As an example I note that the Italians, the crazy-ass bastards that they are, for certain masculine-gendered nouns that begin with, the letters “gn” or “sb” use a different for of the equivalent of “the”. I mean really...it’s a three-letter contraction (well in English it’s three)– how much variation can there be. Well quite a darn lot, I tell you.
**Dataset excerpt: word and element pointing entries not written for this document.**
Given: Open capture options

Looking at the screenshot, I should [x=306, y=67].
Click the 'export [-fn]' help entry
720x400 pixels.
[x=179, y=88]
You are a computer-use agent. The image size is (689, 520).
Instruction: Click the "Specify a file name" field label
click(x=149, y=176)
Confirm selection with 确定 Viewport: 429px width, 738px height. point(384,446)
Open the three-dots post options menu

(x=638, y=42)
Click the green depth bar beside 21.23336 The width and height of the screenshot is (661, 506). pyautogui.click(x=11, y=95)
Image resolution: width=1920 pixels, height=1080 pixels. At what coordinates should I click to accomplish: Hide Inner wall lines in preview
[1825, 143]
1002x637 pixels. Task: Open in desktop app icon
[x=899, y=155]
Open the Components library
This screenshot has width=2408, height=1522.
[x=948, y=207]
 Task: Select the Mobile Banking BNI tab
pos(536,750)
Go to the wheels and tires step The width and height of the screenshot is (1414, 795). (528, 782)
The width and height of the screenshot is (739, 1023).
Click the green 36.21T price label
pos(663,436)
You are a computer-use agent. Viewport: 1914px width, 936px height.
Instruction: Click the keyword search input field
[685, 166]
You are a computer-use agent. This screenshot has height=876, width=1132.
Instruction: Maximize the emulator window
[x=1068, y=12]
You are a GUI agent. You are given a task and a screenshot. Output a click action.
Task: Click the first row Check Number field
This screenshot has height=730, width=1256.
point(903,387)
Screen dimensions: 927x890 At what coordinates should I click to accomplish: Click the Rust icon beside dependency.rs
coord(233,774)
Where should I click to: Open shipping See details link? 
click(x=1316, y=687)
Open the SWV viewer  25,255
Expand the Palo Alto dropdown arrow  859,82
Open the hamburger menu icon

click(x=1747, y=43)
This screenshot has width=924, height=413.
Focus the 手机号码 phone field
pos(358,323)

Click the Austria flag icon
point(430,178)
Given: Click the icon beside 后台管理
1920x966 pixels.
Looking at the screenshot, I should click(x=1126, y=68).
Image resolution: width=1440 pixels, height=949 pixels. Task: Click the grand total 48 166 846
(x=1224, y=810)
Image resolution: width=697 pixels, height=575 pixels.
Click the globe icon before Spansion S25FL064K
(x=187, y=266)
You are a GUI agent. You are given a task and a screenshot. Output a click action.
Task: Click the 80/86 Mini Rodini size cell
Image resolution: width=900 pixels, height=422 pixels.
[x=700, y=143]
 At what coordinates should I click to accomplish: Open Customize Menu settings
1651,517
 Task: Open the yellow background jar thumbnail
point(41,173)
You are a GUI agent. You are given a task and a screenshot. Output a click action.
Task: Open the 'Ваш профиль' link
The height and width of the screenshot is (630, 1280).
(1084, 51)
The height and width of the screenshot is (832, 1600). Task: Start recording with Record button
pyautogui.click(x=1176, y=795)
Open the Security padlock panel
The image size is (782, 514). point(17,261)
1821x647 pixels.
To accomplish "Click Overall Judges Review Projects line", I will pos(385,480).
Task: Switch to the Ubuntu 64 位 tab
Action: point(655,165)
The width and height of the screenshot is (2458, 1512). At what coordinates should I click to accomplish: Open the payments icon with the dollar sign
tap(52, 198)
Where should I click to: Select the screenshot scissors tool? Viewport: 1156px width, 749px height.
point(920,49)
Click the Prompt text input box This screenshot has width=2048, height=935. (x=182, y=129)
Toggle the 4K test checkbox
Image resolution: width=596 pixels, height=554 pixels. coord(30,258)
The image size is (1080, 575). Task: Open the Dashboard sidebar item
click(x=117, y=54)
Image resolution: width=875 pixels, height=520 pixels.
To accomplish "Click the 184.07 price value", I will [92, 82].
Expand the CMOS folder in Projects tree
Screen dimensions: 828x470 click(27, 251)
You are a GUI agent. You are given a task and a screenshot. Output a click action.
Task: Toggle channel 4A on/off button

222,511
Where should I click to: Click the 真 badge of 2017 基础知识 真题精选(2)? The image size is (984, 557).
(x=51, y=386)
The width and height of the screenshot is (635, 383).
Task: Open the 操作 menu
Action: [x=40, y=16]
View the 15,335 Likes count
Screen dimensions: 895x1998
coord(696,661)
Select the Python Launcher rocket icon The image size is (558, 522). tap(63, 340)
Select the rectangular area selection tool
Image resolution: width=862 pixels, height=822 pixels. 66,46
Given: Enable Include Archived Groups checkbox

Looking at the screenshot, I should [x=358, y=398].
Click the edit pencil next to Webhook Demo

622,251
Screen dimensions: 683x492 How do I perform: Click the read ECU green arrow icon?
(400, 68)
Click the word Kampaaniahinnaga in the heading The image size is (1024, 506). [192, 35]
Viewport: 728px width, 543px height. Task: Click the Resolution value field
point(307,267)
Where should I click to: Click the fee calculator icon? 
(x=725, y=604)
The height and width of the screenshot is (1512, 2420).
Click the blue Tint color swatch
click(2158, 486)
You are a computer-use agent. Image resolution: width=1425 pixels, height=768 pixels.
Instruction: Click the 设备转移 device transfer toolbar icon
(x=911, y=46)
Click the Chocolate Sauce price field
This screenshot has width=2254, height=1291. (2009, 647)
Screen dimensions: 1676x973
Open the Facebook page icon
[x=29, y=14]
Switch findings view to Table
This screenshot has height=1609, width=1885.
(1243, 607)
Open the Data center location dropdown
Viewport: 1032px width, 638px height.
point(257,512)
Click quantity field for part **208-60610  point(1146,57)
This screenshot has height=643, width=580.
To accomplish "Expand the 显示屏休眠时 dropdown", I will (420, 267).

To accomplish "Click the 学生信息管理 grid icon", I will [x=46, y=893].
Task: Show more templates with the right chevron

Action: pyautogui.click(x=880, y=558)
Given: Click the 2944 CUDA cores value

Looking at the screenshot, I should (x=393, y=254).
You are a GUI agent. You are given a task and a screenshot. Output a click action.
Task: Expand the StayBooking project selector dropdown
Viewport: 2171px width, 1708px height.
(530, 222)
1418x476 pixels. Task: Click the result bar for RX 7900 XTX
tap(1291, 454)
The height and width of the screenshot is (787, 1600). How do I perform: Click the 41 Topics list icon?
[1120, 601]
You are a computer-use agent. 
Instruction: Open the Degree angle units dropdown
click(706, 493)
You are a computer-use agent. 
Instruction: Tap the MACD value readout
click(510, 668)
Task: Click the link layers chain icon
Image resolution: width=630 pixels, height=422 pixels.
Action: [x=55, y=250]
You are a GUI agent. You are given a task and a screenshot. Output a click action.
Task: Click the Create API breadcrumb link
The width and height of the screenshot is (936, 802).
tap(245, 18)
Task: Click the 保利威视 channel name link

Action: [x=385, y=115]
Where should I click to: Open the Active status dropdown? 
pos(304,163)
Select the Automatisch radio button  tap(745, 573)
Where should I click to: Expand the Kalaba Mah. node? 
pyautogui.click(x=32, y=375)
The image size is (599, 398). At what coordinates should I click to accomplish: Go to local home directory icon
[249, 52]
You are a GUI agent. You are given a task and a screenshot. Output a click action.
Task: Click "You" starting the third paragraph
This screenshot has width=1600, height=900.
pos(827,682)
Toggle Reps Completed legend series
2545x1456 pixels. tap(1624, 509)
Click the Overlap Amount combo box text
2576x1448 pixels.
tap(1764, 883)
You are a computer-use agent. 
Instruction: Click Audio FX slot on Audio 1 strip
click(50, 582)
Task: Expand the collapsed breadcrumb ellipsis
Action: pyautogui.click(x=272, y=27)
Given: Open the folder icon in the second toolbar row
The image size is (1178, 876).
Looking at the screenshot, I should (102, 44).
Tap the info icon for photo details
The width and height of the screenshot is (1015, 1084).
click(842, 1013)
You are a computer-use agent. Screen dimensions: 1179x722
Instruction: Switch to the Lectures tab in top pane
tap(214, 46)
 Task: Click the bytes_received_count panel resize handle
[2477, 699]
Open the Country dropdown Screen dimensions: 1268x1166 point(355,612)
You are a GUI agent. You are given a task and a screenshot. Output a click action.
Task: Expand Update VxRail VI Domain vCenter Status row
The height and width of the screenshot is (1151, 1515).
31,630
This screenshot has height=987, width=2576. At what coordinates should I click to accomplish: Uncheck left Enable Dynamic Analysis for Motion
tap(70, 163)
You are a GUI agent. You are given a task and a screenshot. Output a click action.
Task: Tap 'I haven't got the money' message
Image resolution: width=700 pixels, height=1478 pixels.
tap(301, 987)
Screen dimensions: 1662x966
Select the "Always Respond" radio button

There is Il, I, lo, gli, l’…and that is just the masculine “the”…not to mention the feminine “the” (which sounds kind of naughty) PLUS all the indefinite ones for each gender that are the equivalent of the indefinite articles “a “ and “an”.
So in pondering the mysteries of the use of articles in the Italian language (articles=”articolos”…masculine, plural, hence “I articolos”) I was puzzled, obviously.
But so many more things puzzle and raise difficult questions in my little vespa-coloured friend.
What about the masculine nouns that begin with, for example, with the letters “sb“. “What the Fuck?” as we say in modern English. A word that begins with “sb”? That’s so foreign. What kind of nut-case language has words that begin with ‘sb’?
So I pick up the yellow-jacket dizionario and then I find words that begin with “sd”. Ahhh – here’s a good one: Sdruciolo. Defined as (and I’m translating myself from the Italian now, which is to navigate a wide stretch of very treacherous waters) “of or relating to words that have the primary accent on the third from last syllable.”
What a weird-ass word.
I asked my teacher of Italian grammar, Maria Rosa, about this, how you say…sdruciolo. She gave me a look like “man, you have waaay too much time on your hands.” I asked her if sdruciolo actually has the accent on the third from last syllable, as I thought that would be sort of lexically appropriate. And actually, I thought it would be humorously ironic and somehow even more appropriately Italian if the word didn’t have the emphasis on the third from last syllable.
Maria Rosa said Italian really doesn’t use a lot of emphasis on syllables. I think the word is an obscure one related to the craft of poetry.
But here is the point of my whole tale. In looking up sdruciolo I found words in the definition of the word that I DIDN’T UNDERSTAND. And outcome is common when wading into dictionaries of languages quite foreign to oneself.
It’s like the beginning of an epidemic. The transmission factor can become exponential. If for every word you need to look up there are two words in its definition you don’t understand…well you see where I am going with this. You can be there all night. And then what happens (I swear I’ve done it 50 times) you FOREGET WHICH WORD IT WAS YOU LOOKED UP IN THE FIRST PLACE. AHHH!
I can only hope that if the quest to learn new languages kills me and I am not remembered fondly that some kind soul will defend me thus: “that man’s life was very poorly written…and translated even more poorly.”